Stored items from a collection
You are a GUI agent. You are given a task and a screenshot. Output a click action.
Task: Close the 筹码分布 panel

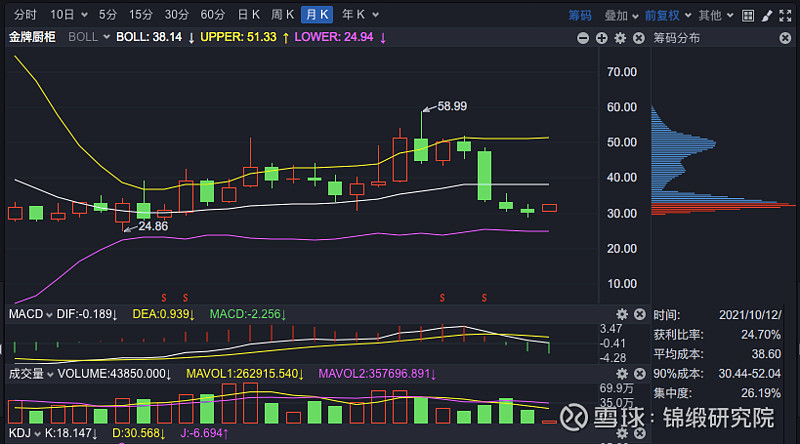[x=785, y=38]
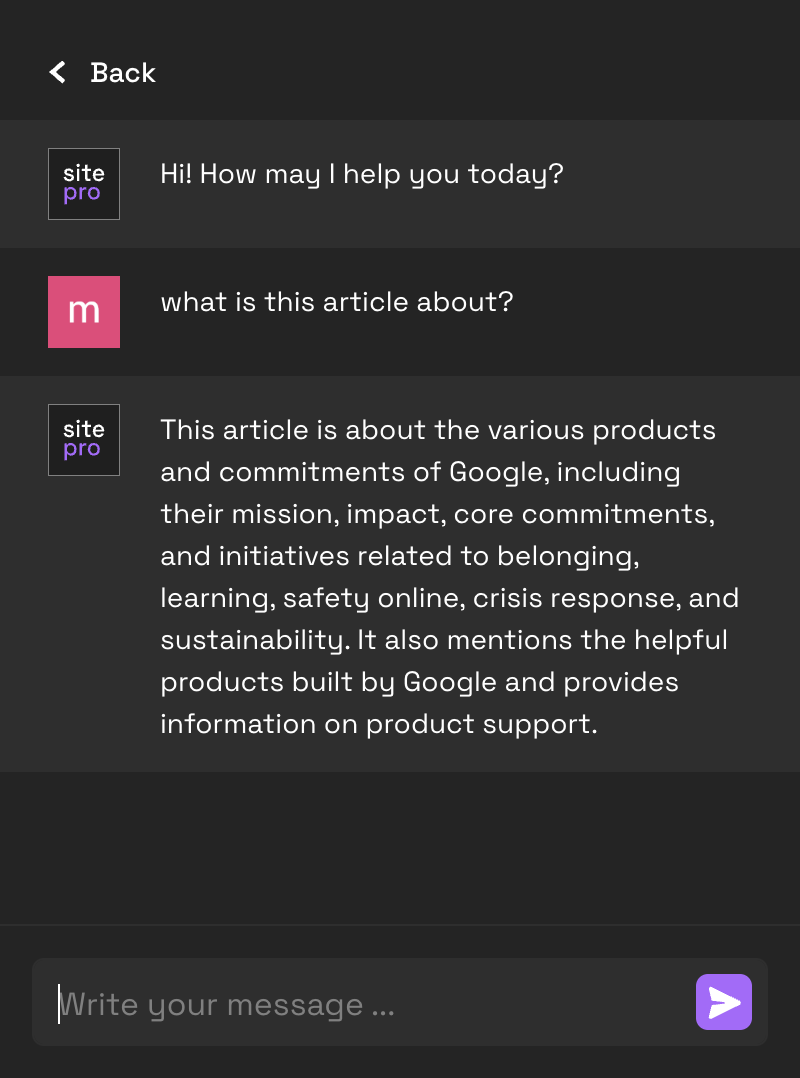
Task: Click the word "pro" in the greeting's logo
Action: click(x=82, y=194)
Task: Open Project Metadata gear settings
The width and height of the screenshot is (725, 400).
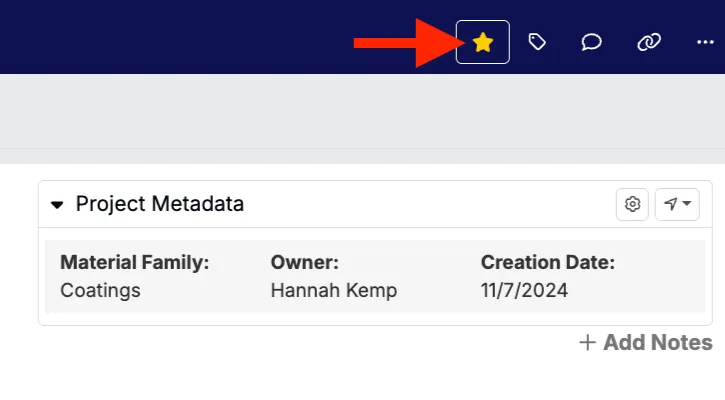Action: click(x=632, y=204)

§ Work request: Every line from the one containing "The width and" through the last line of the records is to be reproduced exactly, with pictures left out and nothing else given.

§ Solution to this task:
The width and height of the screenshot is (725, 400).
Action: click(x=632, y=204)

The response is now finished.